Feodal geçmişten doğan mafya örgütleri; güney bölgelerinde az gelişmişliğin, büyük işsizliğin ve kültürel geri kalmışlığın sürdürülmesine yol açan tamamlanmamış bir burjuva devrimi olan İtalyan Yeniden Doğuşu (Risergiomonte) (1815-1871) sayesinde varlığını korudu ve gelişti. Böylece mafyanın suç işlemesi için verimli bir zemin oluştu.

Mafya, iktidar boşluğu ve kötü yönetimi bazı “onurlu adamların” cesaretiyle “onarılmış” olan devletin hükümsüz ve yozlaşmış yönetimine karşı halkın güvensizlik ve hoşnutsuzluğundan fikir birliği sağlamayı ve bundan avantaj elde edebilmeyi başarmıştı. Bu şekilde, devletin, yalnızca vergiler, askerlik hizmeti ve baskı olarak düşman anlamına geldiği halkın alt katmanları ve güneyin yoksul köylüleri için mafyanın oynadığı rol için bir tür rıza yaratıldı.

Mafyanın işlevi, kendisini muhafazakar güçlerin hizmetine sunduğu ve onların seçim aracı haline geldiği ulusal birliği izleyen dönemde tamamlanmıştır.

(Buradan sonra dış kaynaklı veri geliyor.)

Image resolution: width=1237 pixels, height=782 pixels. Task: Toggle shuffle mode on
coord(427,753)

Egemen sınıf, adada ekonomik ve toplumsal düzeni sağlamak, toplumsal ve siyasal egemenliğini sürdürmek için gerektiğinde şiddete başvurdu; mafyayı en vahşi biçimlerdeki bu şiddetin sorumlusu olarak kullandı.

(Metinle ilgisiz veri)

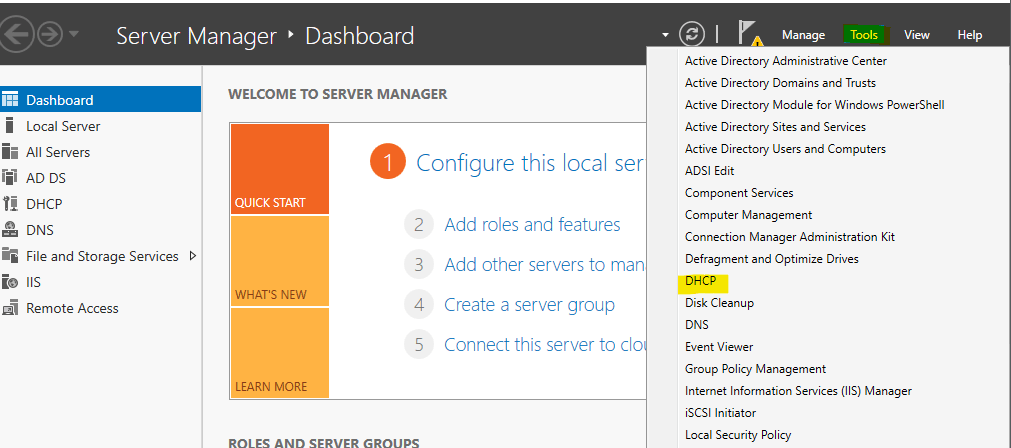The image size is (1011, 448).
Task: Open Group Policy Management from Tools
Action: point(755,369)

Mafya olgusu, ordunun yanı sıra onu Sicilya halkını bastırmak için kullanan merkezi hükümet tarafından her zaman hoşgörüyle karşılandı (1866 Palermo ayaklanması; 1891-94’te Sicilyalı işçi birliklerinin hareketi ki, bu hareketin yenilgisi Amerikan mafyasının üreme alanı bulduğu Amerika’ya Sicilyalı göçüne yol açmıştır).

Bu, mafya ve mafya aracılığıyla seçim onayını ve parlamentoya seçilmeyi güvence altına alan politikacılar arasındaki anlaşmayı pekiştirirken, mafya, vergi tahsilatı yönetimini ve suç faaliyetlerini gerçekleştirmek için koruma elde etti.

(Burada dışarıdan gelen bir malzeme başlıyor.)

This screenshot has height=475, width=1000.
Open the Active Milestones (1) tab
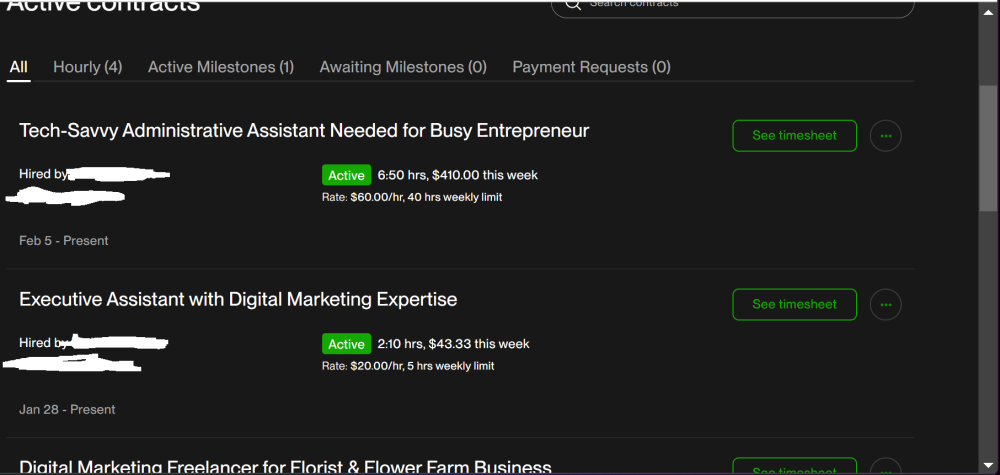(221, 67)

Halk katmanlarına kendi iradelerini zorla kabul ettirebilecek konumda olan gangsterler, kısa sürede otoriter bir oy üreticisi hâline geldiler. Bu, onların belediye yönetimlerini kontrol etmelerine ve Sicilya bölgelerinden seçilen ulusal milletvekillerinin belirleyicileri olmalarını mümkün kıldı.

Bu sayede önemli politikacılar ile “siyasi dostluk” bağları kuran mafya, belediyelerin ve emniyet güçlerinin finansını, yasaları ve ekonomik tedbirleri etkileme gücüne sahip oldu, sosyal hayatın her alanı ve her sektörde gücünü artırdı.

Bütün bunlar sayesinde, mafya tüm kurumlara nüfuz etti ve kendisini halkın gözünde daha fazla meşrulaştırırken, ekonomik düzeyde de zenginleşti ve konumunu güçlendirdi.

 

20. YÜZYILDA MAFYANIN DÖNÜŞÜMLERİ

20. yüzyılın başında mafya, Sicilya’nın hemen hemen tüm eyaletlerinde güçlü ve iyi örgütlenmişti. Ekonomik sektörleri (büyük gayrimenkuller, pazarlar, değirmenler, Palermo limanı, kükürt madenleri vb.) tamamen kontrol ederken, şantaj amacıyla hırsızlık ve adam kaçırma eylemleri gerçekleştiriyordu.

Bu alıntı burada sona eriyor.